- [Aim of the exercise]: Output the lines of the data as a JSON list of strings, one string per line and with blank lines omitted. Begin at the line containing "Image resolution: width=778" and continue through the last line of the data, including both ends.
=== Listing ===
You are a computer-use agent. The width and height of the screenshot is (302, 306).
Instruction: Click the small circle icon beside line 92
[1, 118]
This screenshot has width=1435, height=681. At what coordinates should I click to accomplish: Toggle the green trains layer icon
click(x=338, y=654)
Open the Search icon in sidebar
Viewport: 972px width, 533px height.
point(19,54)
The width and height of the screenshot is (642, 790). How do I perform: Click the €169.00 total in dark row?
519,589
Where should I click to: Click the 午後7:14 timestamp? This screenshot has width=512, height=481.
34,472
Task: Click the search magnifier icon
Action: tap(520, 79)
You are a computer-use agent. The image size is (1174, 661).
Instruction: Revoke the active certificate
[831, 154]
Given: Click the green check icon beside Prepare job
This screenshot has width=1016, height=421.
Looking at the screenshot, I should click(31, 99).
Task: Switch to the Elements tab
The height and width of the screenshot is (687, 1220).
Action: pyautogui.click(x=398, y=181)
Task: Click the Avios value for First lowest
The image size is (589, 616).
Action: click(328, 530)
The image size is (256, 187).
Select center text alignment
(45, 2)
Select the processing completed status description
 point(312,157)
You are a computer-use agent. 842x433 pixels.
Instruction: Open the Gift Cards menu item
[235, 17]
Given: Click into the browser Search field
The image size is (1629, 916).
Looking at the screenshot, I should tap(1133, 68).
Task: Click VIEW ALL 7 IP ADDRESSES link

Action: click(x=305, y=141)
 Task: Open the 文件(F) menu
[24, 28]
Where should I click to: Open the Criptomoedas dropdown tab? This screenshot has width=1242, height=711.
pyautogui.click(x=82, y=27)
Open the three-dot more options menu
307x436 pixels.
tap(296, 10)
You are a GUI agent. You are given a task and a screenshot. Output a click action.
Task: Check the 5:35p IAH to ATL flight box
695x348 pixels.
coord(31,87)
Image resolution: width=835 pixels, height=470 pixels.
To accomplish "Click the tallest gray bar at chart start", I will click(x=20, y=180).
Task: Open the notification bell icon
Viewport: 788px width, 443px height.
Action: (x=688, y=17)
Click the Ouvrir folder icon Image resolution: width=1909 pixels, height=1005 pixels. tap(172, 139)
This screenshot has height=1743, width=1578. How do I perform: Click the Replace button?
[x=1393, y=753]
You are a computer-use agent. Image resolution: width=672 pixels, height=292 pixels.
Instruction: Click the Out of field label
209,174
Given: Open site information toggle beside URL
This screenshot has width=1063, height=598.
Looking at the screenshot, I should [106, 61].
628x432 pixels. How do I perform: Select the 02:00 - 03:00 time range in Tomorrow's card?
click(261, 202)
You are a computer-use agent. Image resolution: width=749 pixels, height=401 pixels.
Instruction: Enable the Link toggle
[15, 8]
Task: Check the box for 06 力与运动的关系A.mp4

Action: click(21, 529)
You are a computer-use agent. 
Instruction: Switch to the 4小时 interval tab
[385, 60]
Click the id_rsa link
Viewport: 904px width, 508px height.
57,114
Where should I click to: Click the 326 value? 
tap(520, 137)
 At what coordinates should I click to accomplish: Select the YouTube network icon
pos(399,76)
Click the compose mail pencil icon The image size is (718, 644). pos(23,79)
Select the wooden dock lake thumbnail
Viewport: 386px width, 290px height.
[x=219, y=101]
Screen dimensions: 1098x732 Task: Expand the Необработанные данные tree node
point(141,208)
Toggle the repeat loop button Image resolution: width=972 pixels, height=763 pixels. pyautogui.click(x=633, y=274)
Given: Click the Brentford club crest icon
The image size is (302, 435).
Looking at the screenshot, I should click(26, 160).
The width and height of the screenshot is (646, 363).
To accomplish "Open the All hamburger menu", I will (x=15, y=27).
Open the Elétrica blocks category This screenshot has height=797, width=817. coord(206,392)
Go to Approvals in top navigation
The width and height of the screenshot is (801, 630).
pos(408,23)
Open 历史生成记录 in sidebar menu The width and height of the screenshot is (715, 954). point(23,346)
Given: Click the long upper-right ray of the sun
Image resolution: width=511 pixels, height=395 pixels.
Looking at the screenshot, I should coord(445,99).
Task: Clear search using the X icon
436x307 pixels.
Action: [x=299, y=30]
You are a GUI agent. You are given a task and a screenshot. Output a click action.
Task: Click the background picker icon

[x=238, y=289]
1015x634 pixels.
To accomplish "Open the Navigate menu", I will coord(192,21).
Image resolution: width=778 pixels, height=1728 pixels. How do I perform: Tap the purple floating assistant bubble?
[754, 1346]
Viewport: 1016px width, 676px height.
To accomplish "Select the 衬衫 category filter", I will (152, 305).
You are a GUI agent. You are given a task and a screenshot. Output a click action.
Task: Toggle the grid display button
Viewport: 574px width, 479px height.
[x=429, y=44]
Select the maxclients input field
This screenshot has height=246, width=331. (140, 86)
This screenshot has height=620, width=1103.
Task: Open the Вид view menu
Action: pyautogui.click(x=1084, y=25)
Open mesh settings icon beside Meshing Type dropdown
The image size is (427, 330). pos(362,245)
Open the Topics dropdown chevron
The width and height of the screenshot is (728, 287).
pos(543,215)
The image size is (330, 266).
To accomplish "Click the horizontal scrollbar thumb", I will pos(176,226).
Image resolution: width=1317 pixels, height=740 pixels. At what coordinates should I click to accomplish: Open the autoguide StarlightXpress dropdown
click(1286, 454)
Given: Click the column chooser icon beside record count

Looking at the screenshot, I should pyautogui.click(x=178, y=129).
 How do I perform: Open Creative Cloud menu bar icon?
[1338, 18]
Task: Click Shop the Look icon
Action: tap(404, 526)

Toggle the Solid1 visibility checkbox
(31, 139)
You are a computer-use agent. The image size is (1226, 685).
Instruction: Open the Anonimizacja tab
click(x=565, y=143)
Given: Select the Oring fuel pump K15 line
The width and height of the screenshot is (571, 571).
===
- [Worked solution]:
[
  "Image resolution: width=778 pixels, height=1728 pixels. How do I perform: Tap the purple floating assistant bubble?",
  "[754, 1346]",
  "Viewport: 1016px width, 676px height.",
  "To accomplish \"Select the 衬衫 category filter\", I will (152, 305).",
  "You are a GUI agent. You are given a task and a screenshot. Output a click action.",
  "Task: Toggle the grid display button",
  "Viewport: 574px width, 479px height.",
  "[x=429, y=44]",
  "Select the maxclients input field",
  "This screenshot has height=246, width=331. (140, 86)",
  "This screenshot has height=620, width=1103.",
  "Task: Open the Вид view menu",
  "Action: pyautogui.click(x=1084, y=25)",
  "Open mesh settings icon beside Meshing Type dropdown",
  "The image size is (427, 330). pos(362,245)",
  "Open the Topics dropdown chevron",
  "The width and height of the screenshot is (728, 287).",
  "pos(543,215)",
  "The image size is (330, 266).",
  "To accomplish \"Click the horizontal scrollbar thumb\", I will pos(176,226).",
  "Image resolution: width=1317 pixels, height=740 pixels. At what coordinates should I click to accomplish: Open the autoguide StarlightXpress dropdown",
  "click(1286, 454)",
  "Given: Click the column chooser icon beside record count",
  "Looking at the screenshot, I should pyautogui.click(x=178, y=129).",
  " How do I perform: Open Creative Cloud menu bar icon?",
  "[1338, 18]",
  "Task: Click Shop the Look icon",
  "Action: tap(404, 526)",
  "Toggle the Solid1 visibility checkbox",
  "(31, 139)",
  "You are a computer-use agent. The image size is (1226, 685).",
  "Instruction: Open the Anonimizacja tab",
  "click(x=565, y=143)",
  "Given: Select the Oring fuel pump K15 line",
  "The width and height of the screenshot is (571, 571)."
]